[LISTED RECORDS Boundary: Start]

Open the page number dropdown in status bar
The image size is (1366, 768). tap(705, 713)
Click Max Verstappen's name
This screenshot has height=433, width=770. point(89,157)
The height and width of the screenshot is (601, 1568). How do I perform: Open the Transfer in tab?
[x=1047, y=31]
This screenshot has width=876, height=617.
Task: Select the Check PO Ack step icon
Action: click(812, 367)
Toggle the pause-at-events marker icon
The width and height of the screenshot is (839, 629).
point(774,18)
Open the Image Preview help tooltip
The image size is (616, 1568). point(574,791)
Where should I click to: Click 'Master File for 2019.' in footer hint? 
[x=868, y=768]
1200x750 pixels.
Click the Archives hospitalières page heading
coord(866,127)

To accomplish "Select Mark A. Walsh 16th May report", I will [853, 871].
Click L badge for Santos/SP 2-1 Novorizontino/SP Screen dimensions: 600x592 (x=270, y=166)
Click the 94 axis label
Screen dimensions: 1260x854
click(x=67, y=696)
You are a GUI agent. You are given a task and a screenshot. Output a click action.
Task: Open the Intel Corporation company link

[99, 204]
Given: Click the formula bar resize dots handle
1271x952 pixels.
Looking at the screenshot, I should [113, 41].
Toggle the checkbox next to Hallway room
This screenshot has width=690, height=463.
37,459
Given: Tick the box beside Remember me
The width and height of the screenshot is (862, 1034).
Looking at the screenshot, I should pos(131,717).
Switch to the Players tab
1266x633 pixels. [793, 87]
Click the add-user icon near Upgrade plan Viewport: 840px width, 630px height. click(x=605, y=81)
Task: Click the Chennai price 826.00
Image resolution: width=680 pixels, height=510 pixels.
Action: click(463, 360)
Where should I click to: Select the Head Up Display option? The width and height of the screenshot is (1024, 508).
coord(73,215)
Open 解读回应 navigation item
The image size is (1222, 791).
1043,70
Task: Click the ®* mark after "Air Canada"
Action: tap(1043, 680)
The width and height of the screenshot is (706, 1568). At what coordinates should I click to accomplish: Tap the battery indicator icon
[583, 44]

[LISTED RECORDS Boundary: End]

◆ **REQUIRED WORK**
An exact copy of every line from the one containing "Click Max Verstappen's name" through the last line of the entries is required; please add nothing.

◆ **TASK RESULT**
Click Max Verstappen's name
This screenshot has height=433, width=770. point(89,157)
The height and width of the screenshot is (601, 1568). How do I perform: Open the Transfer in tab?
[x=1047, y=31]
This screenshot has width=876, height=617.
Task: Select the Check PO Ack step icon
Action: click(812, 367)
Toggle the pause-at-events marker icon
The width and height of the screenshot is (839, 629).
point(774,18)
Open the Image Preview help tooltip
The image size is (616, 1568). point(574,791)
Where should I click to: Click 'Master File for 2019.' in footer hint? 
[x=868, y=768]
1200x750 pixels.
Click the Archives hospitalières page heading
coord(866,127)

To accomplish "Select Mark A. Walsh 16th May report", I will [853, 871].
Click L badge for Santos/SP 2-1 Novorizontino/SP Screen dimensions: 600x592 (x=270, y=166)
Click the 94 axis label
Screen dimensions: 1260x854
click(x=67, y=696)
You are a GUI agent. You are given a task and a screenshot. Output a click action.
Task: Open the Intel Corporation company link

[99, 204]
Given: Click the formula bar resize dots handle
1271x952 pixels.
Looking at the screenshot, I should [113, 41].
Toggle the checkbox next to Hallway room
This screenshot has width=690, height=463.
37,459
Given: Tick the box beside Remember me
The width and height of the screenshot is (862, 1034).
Looking at the screenshot, I should pos(131,717).
Switch to the Players tab
1266x633 pixels. [793, 87]
Click the add-user icon near Upgrade plan Viewport: 840px width, 630px height. click(x=605, y=81)
Task: Click the Chennai price 826.00
Image resolution: width=680 pixels, height=510 pixels.
Action: click(463, 360)
Where should I click to: Select the Head Up Display option? The width and height of the screenshot is (1024, 508).
coord(73,215)
Open 解读回应 navigation item
The image size is (1222, 791).
1043,70
Task: Click the ®* mark after "Air Canada"
Action: tap(1043, 680)
The width and height of the screenshot is (706, 1568). At what coordinates should I click to accomplish: Tap the battery indicator icon
[583, 44]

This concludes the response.